TEXT SHOWN =>
___

Commenting on this peculiarity of the Brazilian law, David Teixeira de Azevedo, a penal
law professor at Universidade de São Paulo, told weekly newsmagazine Veja:
"There is no doubt that we can justify this law when it deals with policemen and
judges so they can avoid contact with the criminals they helped put in jail. Except for
that, it’s just pure privilege."

The DHPP (Departamento de Homicídios e Proteção à Pessoa—Department of
Homicides and People Protection) used 18 police cars to transfer the Pimenta from the
Clínica Parque Julieta, where he was being treated for depression, to prison. In jail,
Pimenta shares a 100 sq. ft. cell with Vicente Viscome, a councilman arrested for
corruption in a case involving city inspectors, and with Matheus da Costa Meira, a
student, who, in 1999, killed three people during a movie at a shopping mall theater.
Ironically, as the director for O Estado de S. Paulo, Pimenta was instrumental in
giving both cases front-page notoriety. Viscome is in charge of the three different pills
Pimenta takes to control his depression. Most of the time the journalist walks in sandals,
dressed in white and blue pajamas and a brown cap.

Pimenta entered the 77th Police District’s police station in downtown São
Paulo amid the yells of 40 other inmates who screamed four letter words, "You coward,
woman killer. Ooh, ooh, you are going to die." And they added: "Get the machine
gun, Mateus." Mateus, who is called Doctor Death by his prison colleagues used such a
weapon when he killed the moviegoers in a shopping mall. For his own security Pimenta is
being kept inside the cell at all times even when his colleagues are allowed to go out on
the corridor.

If Pimenta is condemned for a qualified crime—one in which there are aggravating
circumstances—the jail term would vary from 12 to 30 years. Since Pimenta has no
criminal history he would benefit from an automatic reduction of one third in his jail
term. That would mean he would get a minimum of eight years behind bars.

___

DATA SECTION =>
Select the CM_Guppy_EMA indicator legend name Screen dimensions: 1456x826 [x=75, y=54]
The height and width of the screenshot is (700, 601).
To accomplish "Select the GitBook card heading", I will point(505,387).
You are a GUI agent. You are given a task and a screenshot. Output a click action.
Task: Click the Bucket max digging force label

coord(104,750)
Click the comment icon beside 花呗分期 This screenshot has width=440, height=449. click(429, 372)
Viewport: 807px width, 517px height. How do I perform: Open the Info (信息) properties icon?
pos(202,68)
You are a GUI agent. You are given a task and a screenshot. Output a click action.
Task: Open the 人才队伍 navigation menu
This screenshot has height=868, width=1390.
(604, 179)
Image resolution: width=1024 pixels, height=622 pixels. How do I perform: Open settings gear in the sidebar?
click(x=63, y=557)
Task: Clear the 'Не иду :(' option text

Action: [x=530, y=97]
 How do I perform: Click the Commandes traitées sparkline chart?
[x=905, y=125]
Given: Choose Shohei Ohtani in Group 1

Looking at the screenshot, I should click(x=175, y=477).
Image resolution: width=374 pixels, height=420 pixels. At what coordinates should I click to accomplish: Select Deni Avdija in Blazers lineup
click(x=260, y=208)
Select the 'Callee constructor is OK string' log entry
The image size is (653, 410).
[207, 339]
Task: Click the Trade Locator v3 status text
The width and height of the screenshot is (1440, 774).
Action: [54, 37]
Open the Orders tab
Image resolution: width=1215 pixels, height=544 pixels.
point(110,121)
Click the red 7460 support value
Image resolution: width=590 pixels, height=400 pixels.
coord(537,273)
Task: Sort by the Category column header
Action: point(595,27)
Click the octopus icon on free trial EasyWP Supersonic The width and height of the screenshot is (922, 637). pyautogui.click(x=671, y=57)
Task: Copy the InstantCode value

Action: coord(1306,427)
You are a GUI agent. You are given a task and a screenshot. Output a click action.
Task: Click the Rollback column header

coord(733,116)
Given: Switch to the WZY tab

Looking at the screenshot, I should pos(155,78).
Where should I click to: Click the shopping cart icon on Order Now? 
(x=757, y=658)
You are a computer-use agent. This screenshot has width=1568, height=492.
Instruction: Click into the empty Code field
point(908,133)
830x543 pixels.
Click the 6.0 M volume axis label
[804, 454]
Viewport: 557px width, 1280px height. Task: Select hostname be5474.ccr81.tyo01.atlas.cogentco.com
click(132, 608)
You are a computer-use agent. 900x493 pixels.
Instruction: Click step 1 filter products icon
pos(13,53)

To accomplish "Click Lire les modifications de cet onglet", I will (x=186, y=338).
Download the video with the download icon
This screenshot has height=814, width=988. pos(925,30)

___

TO DO =>
**A)** According to the article about Pimenta's imprisonment, how many police cars did the DHPP use to move him from the clinic to prison?
**B)** Continue the article about Pimenta's imprisonment, starting after its last sentence.

YOUR WRITTEN ANSWERS =>
**A)** 18 police cars

**B)**
Several loopholes, however, might allow him no jail time besides that served while
waiting for trial. Jail terms shorter than nine years can be served in a condition of
semi-liberty. In this case, the inmate only has to sleep in jail, being allowed to work in
a regular job and have a regular life during the day. Those sentenced to four years or
less can serve their time in freedom.

Lawyers Antônio Cláudio Mariz de Oliveira and Roberto Podval, who started working for
Pimenta in the days following his crime, decided to drop the case alleging that relatives
and friends were interfering too much. Soon after, another legal team entered the scene
led by former Justice minister José Carlos Dias, who was later joined by criminalist
Arnaldo Malheiros Filho. In 1988, Dias took the defense of a São Paulo case known as the
Cuba Street Crime. The defendant, José Carlos Dias, was accused of killing his parents on
Christmas Eve.

Soon after meeting their client for the first time inside the jail the new lawyers
talked about their concern for the life of their client who, according to them, was in a
"profoundly depressive state". They have also promised they will not use
insanity as a defense and hinted they will continue trying to move the journalist to a
psychiatric institution. According to the Sociedade de Combate à Violência das Mulheres
(Society to Fight Violence Against Women) 450 women were killed in 1999 in Brazil by their
partners. Half of the defendants waited—or are still waiting for trial—in
freedom.

On the victim’s side is Márcio Thomaz Bastos, 65, who will assist the prosecution. He
served the same role in the trial of singer Lindomar Castilho, who killed his ex-wife in
1981 and got a 12-year jail sentence (see box). He also worked on the prosecution team
against the killers of Amazon environmentalist rubber tapper’s leader Chico Mendes, who
was killed in 1988. Bastos, who graduated from USP (Universidade de Sao Paulo), considered
the best institution of higher education in the country, presided over the São Paulo Bar
association as well as the federal lawyer’s association.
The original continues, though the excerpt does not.